Every line of the data is to be reproduced exactly.

**** Entries supplied ****

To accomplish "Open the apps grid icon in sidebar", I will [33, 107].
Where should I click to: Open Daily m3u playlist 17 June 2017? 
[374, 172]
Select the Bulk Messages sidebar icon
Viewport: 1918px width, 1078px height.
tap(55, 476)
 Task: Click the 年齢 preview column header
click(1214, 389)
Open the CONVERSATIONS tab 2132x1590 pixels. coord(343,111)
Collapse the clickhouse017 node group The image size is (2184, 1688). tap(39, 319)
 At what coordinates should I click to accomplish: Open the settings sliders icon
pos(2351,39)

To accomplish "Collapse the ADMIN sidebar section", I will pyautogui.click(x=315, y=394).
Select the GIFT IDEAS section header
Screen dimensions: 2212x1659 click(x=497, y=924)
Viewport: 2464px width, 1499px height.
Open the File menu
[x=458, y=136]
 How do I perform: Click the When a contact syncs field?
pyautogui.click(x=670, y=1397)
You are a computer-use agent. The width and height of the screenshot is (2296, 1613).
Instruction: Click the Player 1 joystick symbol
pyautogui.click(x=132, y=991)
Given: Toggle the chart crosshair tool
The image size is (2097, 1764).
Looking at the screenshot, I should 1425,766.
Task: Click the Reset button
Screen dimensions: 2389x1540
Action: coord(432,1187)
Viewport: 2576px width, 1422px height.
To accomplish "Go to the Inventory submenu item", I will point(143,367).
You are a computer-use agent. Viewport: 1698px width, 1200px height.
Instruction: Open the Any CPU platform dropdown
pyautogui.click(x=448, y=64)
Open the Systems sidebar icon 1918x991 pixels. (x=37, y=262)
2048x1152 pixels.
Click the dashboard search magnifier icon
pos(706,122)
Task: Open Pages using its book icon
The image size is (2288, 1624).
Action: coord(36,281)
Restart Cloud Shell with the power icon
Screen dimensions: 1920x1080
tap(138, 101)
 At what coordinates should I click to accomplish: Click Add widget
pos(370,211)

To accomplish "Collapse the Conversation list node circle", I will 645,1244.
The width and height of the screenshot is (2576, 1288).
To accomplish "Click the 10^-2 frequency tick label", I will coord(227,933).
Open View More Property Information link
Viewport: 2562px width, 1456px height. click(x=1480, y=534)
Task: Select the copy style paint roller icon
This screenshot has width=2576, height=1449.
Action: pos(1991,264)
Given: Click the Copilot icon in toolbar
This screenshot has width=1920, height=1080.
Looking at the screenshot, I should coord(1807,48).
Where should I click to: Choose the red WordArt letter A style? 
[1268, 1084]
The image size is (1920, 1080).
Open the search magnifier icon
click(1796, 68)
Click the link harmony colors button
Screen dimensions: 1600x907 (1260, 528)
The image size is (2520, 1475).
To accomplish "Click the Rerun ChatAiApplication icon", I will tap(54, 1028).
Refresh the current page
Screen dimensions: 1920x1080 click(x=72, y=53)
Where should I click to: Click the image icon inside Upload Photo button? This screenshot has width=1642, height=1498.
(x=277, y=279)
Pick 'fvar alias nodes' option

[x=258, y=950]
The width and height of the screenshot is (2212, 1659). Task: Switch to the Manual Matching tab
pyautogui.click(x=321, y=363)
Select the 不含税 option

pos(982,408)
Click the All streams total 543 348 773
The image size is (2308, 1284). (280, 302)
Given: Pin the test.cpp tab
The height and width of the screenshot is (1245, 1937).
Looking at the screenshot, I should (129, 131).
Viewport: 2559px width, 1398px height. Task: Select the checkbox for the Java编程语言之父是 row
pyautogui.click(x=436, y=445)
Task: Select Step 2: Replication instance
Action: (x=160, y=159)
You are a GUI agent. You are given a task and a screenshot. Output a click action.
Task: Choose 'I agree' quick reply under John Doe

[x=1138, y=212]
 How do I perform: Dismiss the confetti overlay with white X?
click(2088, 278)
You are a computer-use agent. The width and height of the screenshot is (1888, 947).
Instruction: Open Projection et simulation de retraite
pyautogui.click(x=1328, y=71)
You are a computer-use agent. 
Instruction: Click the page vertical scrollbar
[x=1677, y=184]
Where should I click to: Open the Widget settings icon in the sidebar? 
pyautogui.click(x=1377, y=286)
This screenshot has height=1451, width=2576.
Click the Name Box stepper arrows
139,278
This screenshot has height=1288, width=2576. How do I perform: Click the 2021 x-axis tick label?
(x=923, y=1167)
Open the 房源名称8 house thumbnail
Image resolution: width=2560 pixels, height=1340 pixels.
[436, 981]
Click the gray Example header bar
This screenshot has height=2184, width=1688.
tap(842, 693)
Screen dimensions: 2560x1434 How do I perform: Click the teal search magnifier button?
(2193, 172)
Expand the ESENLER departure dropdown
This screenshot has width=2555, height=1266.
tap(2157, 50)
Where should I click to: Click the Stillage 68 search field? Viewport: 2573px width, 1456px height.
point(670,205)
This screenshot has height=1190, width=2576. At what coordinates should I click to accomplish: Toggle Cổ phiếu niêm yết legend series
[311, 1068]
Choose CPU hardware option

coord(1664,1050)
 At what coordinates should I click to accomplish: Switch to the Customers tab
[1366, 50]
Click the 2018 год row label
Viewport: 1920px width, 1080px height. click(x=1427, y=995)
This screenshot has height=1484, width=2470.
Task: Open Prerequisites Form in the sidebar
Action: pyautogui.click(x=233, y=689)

****

# Result of the exercise
To accomplish "Open the apps grid icon in sidebar", I will [33, 107].
Where should I click to: Open Daily m3u playlist 17 June 2017? 
[374, 172]
Select the Bulk Messages sidebar icon
Viewport: 1918px width, 1078px height.
tap(55, 476)
 Task: Click the 年齢 preview column header
click(1214, 389)
Open the CONVERSATIONS tab 2132x1590 pixels. coord(343,111)
Collapse the clickhouse017 node group The image size is (2184, 1688). tap(39, 319)
 At what coordinates should I click to accomplish: Open the settings sliders icon
pos(2351,39)

To accomplish "Collapse the ADMIN sidebar section", I will pyautogui.click(x=315, y=394).
Select the GIFT IDEAS section header
Screen dimensions: 2212x1659 click(x=497, y=924)
Viewport: 2464px width, 1499px height.
Open the File menu
[x=458, y=136]
 How do I perform: Click the When a contact syncs field?
pyautogui.click(x=670, y=1397)
You are a computer-use agent. The width and height of the screenshot is (2296, 1613).
Instruction: Click the Player 1 joystick symbol
pyautogui.click(x=132, y=991)
Given: Toggle the chart crosshair tool
The image size is (2097, 1764).
Looking at the screenshot, I should 1425,766.
Task: Click the Reset button
Screen dimensions: 2389x1540
Action: coord(432,1187)
Viewport: 2576px width, 1422px height.
To accomplish "Go to the Inventory submenu item", I will point(143,367).
You are a computer-use agent. Viewport: 1698px width, 1200px height.
Instruction: Open the Any CPU platform dropdown
pyautogui.click(x=448, y=64)
Open the Systems sidebar icon 1918x991 pixels. (x=37, y=262)
2048x1152 pixels.
Click the dashboard search magnifier icon
pos(706,122)
Task: Open Pages using its book icon
The image size is (2288, 1624).
Action: coord(36,281)
Restart Cloud Shell with the power icon
Screen dimensions: 1920x1080
tap(138, 101)
 At what coordinates should I click to accomplish: Click Add widget
pos(370,211)

To accomplish "Collapse the Conversation list node circle", I will 645,1244.
The width and height of the screenshot is (2576, 1288).
To accomplish "Click the 10^-2 frequency tick label", I will coord(227,933).
Open View More Property Information link
Viewport: 2562px width, 1456px height. click(x=1480, y=534)
Task: Select the copy style paint roller icon
This screenshot has width=2576, height=1449.
Action: pos(1991,264)
Given: Click the Copilot icon in toolbar
This screenshot has width=1920, height=1080.
Looking at the screenshot, I should coord(1807,48).
Where should I click to: Choose the red WordArt letter A style? 
[1268, 1084]
The image size is (1920, 1080).
Open the search magnifier icon
click(1796, 68)
Click the link harmony colors button
Screen dimensions: 1600x907 (1260, 528)
The image size is (2520, 1475).
To accomplish "Click the Rerun ChatAiApplication icon", I will tap(54, 1028).
Refresh the current page
Screen dimensions: 1920x1080 click(x=72, y=53)
Where should I click to: Click the image icon inside Upload Photo button? This screenshot has width=1642, height=1498.
(x=277, y=279)
Pick 'fvar alias nodes' option

[x=258, y=950]
The width and height of the screenshot is (2212, 1659). Task: Switch to the Manual Matching tab
pyautogui.click(x=321, y=363)
Select the 不含税 option

pos(982,408)
Click the All streams total 543 348 773
The image size is (2308, 1284). (280, 302)
Given: Pin the test.cpp tab
The height and width of the screenshot is (1245, 1937).
Looking at the screenshot, I should (129, 131).
Viewport: 2559px width, 1398px height. Task: Select the checkbox for the Java编程语言之父是 row
pyautogui.click(x=436, y=445)
Task: Select Step 2: Replication instance
Action: (x=160, y=159)
You are a GUI agent. You are given a task and a screenshot. Output a click action.
Task: Choose 'I agree' quick reply under John Doe

[x=1138, y=212]
 How do I perform: Dismiss the confetti overlay with white X?
click(2088, 278)
You are a computer-use agent. The width and height of the screenshot is (1888, 947).
Instruction: Open Projection et simulation de retraite
pyautogui.click(x=1328, y=71)
You are a computer-use agent. 
Instruction: Click the page vertical scrollbar
[x=1677, y=184]
Where should I click to: Open the Widget settings icon in the sidebar? 
pyautogui.click(x=1377, y=286)
This screenshot has height=1451, width=2576.
Click the Name Box stepper arrows
139,278
This screenshot has height=1288, width=2576. How do I perform: Click the 2021 x-axis tick label?
(x=923, y=1167)
Open the 房源名称8 house thumbnail
Image resolution: width=2560 pixels, height=1340 pixels.
[436, 981]
Click the gray Example header bar
This screenshot has height=2184, width=1688.
tap(842, 693)
Screen dimensions: 2560x1434 How do I perform: Click the teal search magnifier button?
(2193, 172)
Expand the ESENLER departure dropdown
This screenshot has width=2555, height=1266.
tap(2157, 50)
Where should I click to: Click the Stillage 68 search field? Viewport: 2573px width, 1456px height.
point(670,205)
This screenshot has height=1190, width=2576. At what coordinates should I click to accomplish: Toggle Cổ phiếu niêm yết legend series
[311, 1068]
Choose CPU hardware option

coord(1664,1050)
 At what coordinates should I click to accomplish: Switch to the Customers tab
[1366, 50]
Click the 2018 год row label
Viewport: 1920px width, 1080px height. click(x=1427, y=995)
This screenshot has height=1484, width=2470.
Task: Open Prerequisites Form in the sidebar
Action: pyautogui.click(x=233, y=689)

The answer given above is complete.